▶ Provided records
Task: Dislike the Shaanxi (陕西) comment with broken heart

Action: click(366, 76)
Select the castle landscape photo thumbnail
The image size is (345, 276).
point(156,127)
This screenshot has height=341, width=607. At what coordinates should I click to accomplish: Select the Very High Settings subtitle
---
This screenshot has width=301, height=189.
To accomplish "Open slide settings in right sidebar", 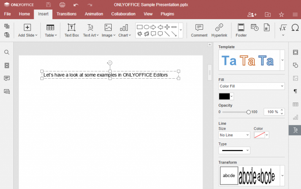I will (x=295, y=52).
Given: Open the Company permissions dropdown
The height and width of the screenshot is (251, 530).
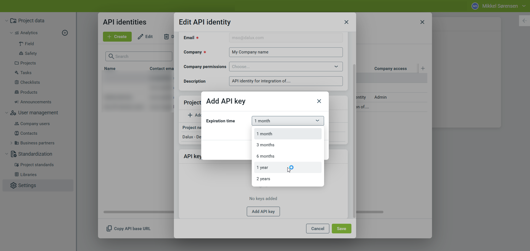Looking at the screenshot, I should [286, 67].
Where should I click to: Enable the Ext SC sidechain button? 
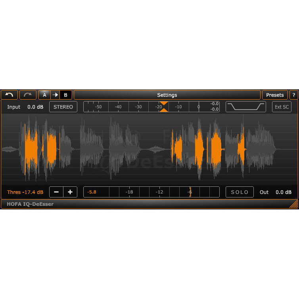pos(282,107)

▶ Work order
Scan the data above and copy each line containing the word "Select".

▶ Task output
Select the castle landscape photo thumbnail
This screenshot has height=341, width=607. At what coordinates should I click to accomplish: Select the Very High Settings subtitle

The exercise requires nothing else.